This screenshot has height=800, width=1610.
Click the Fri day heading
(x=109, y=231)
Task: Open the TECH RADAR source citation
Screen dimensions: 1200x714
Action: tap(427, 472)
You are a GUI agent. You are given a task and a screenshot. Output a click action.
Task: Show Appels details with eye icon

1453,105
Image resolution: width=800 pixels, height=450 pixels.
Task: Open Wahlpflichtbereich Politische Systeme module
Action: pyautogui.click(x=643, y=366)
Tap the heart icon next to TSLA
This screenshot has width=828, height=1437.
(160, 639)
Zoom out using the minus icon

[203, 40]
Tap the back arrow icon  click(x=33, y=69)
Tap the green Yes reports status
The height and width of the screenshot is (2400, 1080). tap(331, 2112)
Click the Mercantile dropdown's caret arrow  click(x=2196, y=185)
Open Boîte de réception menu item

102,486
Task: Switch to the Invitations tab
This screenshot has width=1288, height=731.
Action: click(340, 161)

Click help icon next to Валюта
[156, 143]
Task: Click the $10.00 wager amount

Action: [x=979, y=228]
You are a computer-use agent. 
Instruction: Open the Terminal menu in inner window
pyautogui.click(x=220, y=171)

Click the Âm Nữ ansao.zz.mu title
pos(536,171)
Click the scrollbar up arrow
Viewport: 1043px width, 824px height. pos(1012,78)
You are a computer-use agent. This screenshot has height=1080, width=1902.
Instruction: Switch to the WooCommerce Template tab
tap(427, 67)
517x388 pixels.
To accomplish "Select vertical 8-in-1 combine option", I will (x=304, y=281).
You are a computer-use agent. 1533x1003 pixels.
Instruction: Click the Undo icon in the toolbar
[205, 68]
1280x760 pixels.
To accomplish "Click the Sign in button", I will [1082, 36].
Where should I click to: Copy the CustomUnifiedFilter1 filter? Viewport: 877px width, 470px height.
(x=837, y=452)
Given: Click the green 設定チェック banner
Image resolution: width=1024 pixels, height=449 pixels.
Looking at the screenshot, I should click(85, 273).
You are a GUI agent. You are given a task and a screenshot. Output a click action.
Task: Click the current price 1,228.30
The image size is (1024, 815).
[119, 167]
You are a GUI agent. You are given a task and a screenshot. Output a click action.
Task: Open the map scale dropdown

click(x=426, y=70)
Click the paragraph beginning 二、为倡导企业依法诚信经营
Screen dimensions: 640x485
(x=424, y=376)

> TASK DETAILS:
All of the records above are to be set down again exactly.

> EXERCISE OUTPUT:
This screenshot has height=800, width=1610.
Click the Fri day heading
(x=109, y=231)
Task: Open the TECH RADAR source citation
Screen dimensions: 1200x714
Action: tap(427, 472)
You are a GUI agent. You are given a task and a screenshot. Output a click action.
Task: Show Appels details with eye icon

1453,105
Image resolution: width=800 pixels, height=450 pixels.
Task: Open Wahlpflichtbereich Politische Systeme module
Action: pyautogui.click(x=643, y=366)
Tap the heart icon next to TSLA
This screenshot has width=828, height=1437.
(160, 639)
Zoom out using the minus icon

[203, 40]
Tap the back arrow icon  click(x=33, y=69)
Tap the green Yes reports status
The height and width of the screenshot is (2400, 1080). tap(331, 2112)
Click the Mercantile dropdown's caret arrow  click(x=2196, y=185)
Open Boîte de réception menu item

102,486
Task: Switch to the Invitations tab
This screenshot has width=1288, height=731.
Action: click(340, 161)

Click help icon next to Валюта
[156, 143]
Task: Click the $10.00 wager amount

Action: [x=979, y=228]
You are a computer-use agent. 
Instruction: Open the Terminal menu in inner window
pyautogui.click(x=220, y=171)

Click the Âm Nữ ansao.zz.mu title
pos(536,171)
Click the scrollbar up arrow
Viewport: 1043px width, 824px height. pos(1012,78)
You are a computer-use agent. This screenshot has height=1080, width=1902.
Instruction: Switch to the WooCommerce Template tab
tap(427, 67)
517x388 pixels.
To accomplish "Select vertical 8-in-1 combine option", I will (x=304, y=281).
You are a computer-use agent. 1533x1003 pixels.
Instruction: Click the Undo icon in the toolbar
[205, 68]
1280x760 pixels.
To accomplish "Click the Sign in button", I will [1082, 36].
Where should I click to: Copy the CustomUnifiedFilter1 filter? Viewport: 877px width, 470px height.
(x=837, y=452)
Given: Click the green 設定チェック banner
Image resolution: width=1024 pixels, height=449 pixels.
Looking at the screenshot, I should click(85, 273).
You are a GUI agent. You are given a task and a screenshot. Output a click action.
Task: Click the current price 1,228.30
The image size is (1024, 815).
[119, 167]
You are a GUI agent. You are given a task and a screenshot. Output a click action.
Task: Open the map scale dropdown

click(x=426, y=70)
Click the paragraph beginning 二、为倡导企业依法诚信经营
Screen dimensions: 640x485
(x=424, y=376)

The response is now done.